Supplied material.
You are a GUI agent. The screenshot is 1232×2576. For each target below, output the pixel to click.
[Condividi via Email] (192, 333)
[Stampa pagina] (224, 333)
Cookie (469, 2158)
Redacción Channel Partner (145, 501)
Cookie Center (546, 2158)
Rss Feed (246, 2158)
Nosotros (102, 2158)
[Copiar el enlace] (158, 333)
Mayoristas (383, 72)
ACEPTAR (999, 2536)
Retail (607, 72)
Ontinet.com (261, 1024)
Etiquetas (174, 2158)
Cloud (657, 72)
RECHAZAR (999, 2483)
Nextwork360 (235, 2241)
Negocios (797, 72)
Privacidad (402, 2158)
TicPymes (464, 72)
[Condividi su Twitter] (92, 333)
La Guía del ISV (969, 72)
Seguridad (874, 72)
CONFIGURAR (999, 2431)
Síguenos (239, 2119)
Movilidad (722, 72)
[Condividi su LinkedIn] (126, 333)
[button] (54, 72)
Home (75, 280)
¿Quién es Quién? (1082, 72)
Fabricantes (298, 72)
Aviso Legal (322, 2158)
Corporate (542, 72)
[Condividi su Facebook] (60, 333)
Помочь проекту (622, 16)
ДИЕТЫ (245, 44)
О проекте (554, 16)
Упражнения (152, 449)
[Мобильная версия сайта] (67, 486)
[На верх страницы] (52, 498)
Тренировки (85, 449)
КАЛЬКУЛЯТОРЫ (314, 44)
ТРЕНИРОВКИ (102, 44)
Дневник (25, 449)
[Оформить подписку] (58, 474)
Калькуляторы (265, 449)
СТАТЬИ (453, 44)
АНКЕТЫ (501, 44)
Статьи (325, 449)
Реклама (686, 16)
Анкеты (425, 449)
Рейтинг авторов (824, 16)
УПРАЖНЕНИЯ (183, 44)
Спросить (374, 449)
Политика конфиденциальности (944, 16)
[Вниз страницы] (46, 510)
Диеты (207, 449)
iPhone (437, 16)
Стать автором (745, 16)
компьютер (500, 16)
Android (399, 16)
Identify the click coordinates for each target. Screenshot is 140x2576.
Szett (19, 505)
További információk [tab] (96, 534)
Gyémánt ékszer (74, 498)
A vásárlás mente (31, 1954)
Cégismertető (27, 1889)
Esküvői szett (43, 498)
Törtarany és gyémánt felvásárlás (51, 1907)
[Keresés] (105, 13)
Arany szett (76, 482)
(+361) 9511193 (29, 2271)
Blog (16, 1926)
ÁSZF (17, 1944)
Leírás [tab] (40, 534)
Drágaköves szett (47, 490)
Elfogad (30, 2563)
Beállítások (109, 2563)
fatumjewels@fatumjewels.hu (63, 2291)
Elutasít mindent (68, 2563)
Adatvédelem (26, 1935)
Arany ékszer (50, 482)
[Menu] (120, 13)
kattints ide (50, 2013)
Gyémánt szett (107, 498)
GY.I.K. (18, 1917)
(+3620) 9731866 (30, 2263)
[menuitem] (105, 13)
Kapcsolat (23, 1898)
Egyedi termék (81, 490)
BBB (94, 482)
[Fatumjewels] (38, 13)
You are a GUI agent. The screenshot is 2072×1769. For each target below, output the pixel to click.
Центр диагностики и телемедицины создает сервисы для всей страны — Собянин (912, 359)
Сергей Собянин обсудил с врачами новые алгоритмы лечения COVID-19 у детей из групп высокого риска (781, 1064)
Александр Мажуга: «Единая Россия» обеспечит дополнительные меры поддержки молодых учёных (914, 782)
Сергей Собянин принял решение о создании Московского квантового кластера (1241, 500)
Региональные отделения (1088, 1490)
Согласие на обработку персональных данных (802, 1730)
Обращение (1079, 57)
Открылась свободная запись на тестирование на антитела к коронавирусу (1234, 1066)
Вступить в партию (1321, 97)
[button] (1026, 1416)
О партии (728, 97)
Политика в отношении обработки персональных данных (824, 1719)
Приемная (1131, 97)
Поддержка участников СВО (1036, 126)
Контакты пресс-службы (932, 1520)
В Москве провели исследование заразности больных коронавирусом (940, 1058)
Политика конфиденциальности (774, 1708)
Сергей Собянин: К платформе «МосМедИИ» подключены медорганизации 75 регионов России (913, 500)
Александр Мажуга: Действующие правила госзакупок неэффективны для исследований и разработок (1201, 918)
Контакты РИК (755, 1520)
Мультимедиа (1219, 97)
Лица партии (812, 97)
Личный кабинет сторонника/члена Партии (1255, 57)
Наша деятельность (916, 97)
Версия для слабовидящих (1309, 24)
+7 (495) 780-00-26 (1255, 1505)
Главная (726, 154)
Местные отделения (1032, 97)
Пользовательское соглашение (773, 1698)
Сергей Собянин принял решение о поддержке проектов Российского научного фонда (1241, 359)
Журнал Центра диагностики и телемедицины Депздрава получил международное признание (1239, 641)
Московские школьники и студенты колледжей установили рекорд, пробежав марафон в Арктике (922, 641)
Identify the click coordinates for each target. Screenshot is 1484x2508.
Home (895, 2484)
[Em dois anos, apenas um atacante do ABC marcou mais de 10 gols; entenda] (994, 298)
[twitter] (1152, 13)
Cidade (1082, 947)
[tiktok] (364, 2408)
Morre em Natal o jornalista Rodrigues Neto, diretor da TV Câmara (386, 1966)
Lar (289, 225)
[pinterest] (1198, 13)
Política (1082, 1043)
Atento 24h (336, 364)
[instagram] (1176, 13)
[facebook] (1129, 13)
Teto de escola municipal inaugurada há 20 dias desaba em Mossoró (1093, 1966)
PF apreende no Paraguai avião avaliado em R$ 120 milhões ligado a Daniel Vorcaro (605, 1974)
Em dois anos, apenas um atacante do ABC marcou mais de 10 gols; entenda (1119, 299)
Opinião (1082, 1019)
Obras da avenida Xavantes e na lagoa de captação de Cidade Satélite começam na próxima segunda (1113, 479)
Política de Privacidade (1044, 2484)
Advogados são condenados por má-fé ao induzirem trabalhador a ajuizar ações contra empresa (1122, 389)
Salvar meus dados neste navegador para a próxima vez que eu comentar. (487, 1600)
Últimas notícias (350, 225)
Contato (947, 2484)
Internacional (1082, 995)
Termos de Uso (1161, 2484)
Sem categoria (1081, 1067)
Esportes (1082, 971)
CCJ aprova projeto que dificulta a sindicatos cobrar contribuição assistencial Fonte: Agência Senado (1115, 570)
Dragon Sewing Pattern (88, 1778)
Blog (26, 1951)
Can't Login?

Your assignment.
Every record, from top to bottom, must be transcribed exactly.

Output of the task.
You are a GUI agent. The screenshot is 1232×2576. For each target below, output the pixel to click.
[Condividi via Email] (192, 333)
[Stampa pagina] (224, 333)
Cookie (469, 2158)
Redacción Channel Partner (145, 501)
Cookie Center (546, 2158)
Rss Feed (246, 2158)
Nosotros (102, 2158)
[Copiar el enlace] (158, 333)
Mayoristas (383, 72)
ACEPTAR (999, 2536)
Retail (607, 72)
Ontinet.com (261, 1024)
Etiquetas (174, 2158)
Cloud (657, 72)
RECHAZAR (999, 2483)
Nextwork360 (235, 2241)
Negocios (797, 72)
Privacidad (402, 2158)
TicPymes (464, 72)
[Condividi su Twitter] (92, 333)
La Guía del ISV (969, 72)
Seguridad (874, 72)
CONFIGURAR (999, 2431)
Síguenos (239, 2119)
Movilidad (722, 72)
[Condividi su LinkedIn] (126, 333)
[button] (54, 72)
Home (75, 280)
¿Quién es Quién? (1082, 72)
Fabricantes (298, 72)
Aviso Legal (322, 2158)
Corporate (542, 72)
[Condividi su Facebook] (60, 333)
Помочь проекту (622, 16)
ДИЕТЫ (245, 44)
О проекте (554, 16)
Упражнения (152, 449)
[Мобильная версия сайта] (67, 486)
[На верх страницы] (52, 498)
Тренировки (85, 449)
КАЛЬКУЛЯТОРЫ (314, 44)
ТРЕНИРОВКИ (102, 44)
Дневник (25, 449)
[Оформить подписку] (58, 474)
Калькуляторы (265, 449)
СТАТЬИ (453, 44)
АНКЕТЫ (501, 44)
Статьи (325, 449)
Реклама (686, 16)
Анкеты (425, 449)
Рейтинг авторов (824, 16)
УПРАЖНЕНИЯ (183, 44)
Спросить (374, 449)
Политика конфиденциальности (944, 16)
[Вниз страницы] (46, 510)
Диеты (207, 449)
iPhone (437, 16)
Стать автором (745, 16)
компьютер (500, 16)
Android (399, 16)
Identify the click coordinates for each target. Screenshot is 140x2576.
Szett (19, 505)
További információk [tab] (96, 534)
Gyémánt ékszer (74, 498)
A vásárlás mente (31, 1954)
Cégismertető (27, 1889)
Esküvői szett (43, 498)
Törtarany és gyémánt felvásárlás (51, 1907)
[Keresés] (105, 13)
Arany szett (76, 482)
(+361) 9511193 (29, 2271)
Blog (16, 1926)
ÁSZF (17, 1944)
Leírás [tab] (40, 534)
Drágaköves szett (47, 490)
Elfogad (30, 2563)
Beállítások (109, 2563)
fatumjewels@fatumjewels.hu (63, 2291)
Elutasít mindent (68, 2563)
Adatvédelem (26, 1935)
Arany ékszer (50, 482)
[Menu] (120, 13)
kattints ide (50, 2013)
Gyémánt szett (107, 498)
GY.I.K. (18, 1917)
(+3620) 9731866 (30, 2263)
[menuitem] (105, 13)
Kapcsolat (23, 1898)
Egyedi termék (81, 490)
BBB (94, 482)
[Fatumjewels] (38, 13)
You are a GUI agent. The screenshot is 2072×1769. For each target below, output the pixel to click.
Центр диагностики и телемедицины создает сервисы для всей страны — Собянин (912, 359)
Сергей Собянин обсудил с врачами новые алгоритмы лечения COVID-19 у детей из групп высокого риска (781, 1064)
Александр Мажуга: «Единая Россия» обеспечит дополнительные меры поддержки молодых учёных (914, 782)
Сергей Собянин принял решение о создании Московского квантового кластера (1241, 500)
Региональные отделения (1088, 1490)
Согласие на обработку персональных данных (802, 1730)
Обращение (1079, 57)
Открылась свободная запись на тестирование на антитела к коронавирусу (1234, 1066)
Вступить в партию (1321, 97)
[button] (1026, 1416)
О партии (728, 97)
Политика в отношении обработки персональных данных (824, 1719)
Приемная (1131, 97)
Поддержка участников СВО (1036, 126)
Контакты пресс-службы (932, 1520)
В Москве провели исследование заразности больных коронавирусом (940, 1058)
Политика конфиденциальности (774, 1708)
Сергей Собянин: К платформе «МосМедИИ» подключены медорганизации 75 регионов России (913, 500)
Александр Мажуга: Действующие правила госзакупок неэффективны для исследований и разработок (1201, 918)
Контакты РИК (755, 1520)
Мультимедиа (1219, 97)
Лица партии (812, 97)
Личный кабинет сторонника/члена Партии (1255, 57)
Наша деятельность (916, 97)
Версия для слабовидящих (1309, 24)
+7 (495) 780-00-26 (1255, 1505)
Главная (726, 154)
Местные отделения (1032, 97)
Пользовательское соглашение (773, 1698)
Сергей Собянин принял решение о поддержке проектов Российского научного фонда (1241, 359)
Журнал Центра диагностики и телемедицины Депздрава получил международное признание (1239, 641)
Московские школьники и студенты колледжей установили рекорд, пробежав марафон в Арктике (922, 641)
Identify the click coordinates for each target. Screenshot is 1484x2508.
Home (895, 2484)
[Em dois anos, apenas um atacante do ABC marcou mais de 10 gols; entenda] (994, 298)
[twitter] (1152, 13)
Cidade (1082, 947)
[tiktok] (364, 2408)
Morre em Natal o jornalista Rodrigues Neto, diretor da TV Câmara (386, 1966)
Lar (289, 225)
[pinterest] (1198, 13)
Política (1082, 1043)
Atento 24h (336, 364)
[instagram] (1176, 13)
[facebook] (1129, 13)
Teto de escola municipal inaugurada há 20 dias desaba em Mossoró (1093, 1966)
PF apreende no Paraguai avião avaliado em R$ 120 milhões ligado a Daniel Vorcaro (605, 1974)
Em dois anos, apenas um atacante do ABC marcou mais de 10 gols; entenda (1119, 299)
Opinião (1082, 1019)
Obras da avenida Xavantes e na lagoa de captação de Cidade Satélite começam na próxima segunda (1113, 479)
Política de Privacidade (1044, 2484)
Advogados são condenados por má-fé ao induzirem trabalhador a ajuizar ações contra empresa (1122, 389)
Salvar meus dados neste navegador para a próxima vez que eu comentar. (487, 1600)
Últimas notícias (350, 225)
Contato (947, 2484)
Internacional (1082, 995)
Termos de Uso (1161, 2484)
Sem categoria (1081, 1067)
Esportes (1082, 971)
CCJ aprova projeto que dificulta a sindicatos cobrar contribuição assistencial Fonte: Agência Senado (1115, 570)
Dragon Sewing Pattern (88, 1778)
Blog (26, 1951)
Can't Login?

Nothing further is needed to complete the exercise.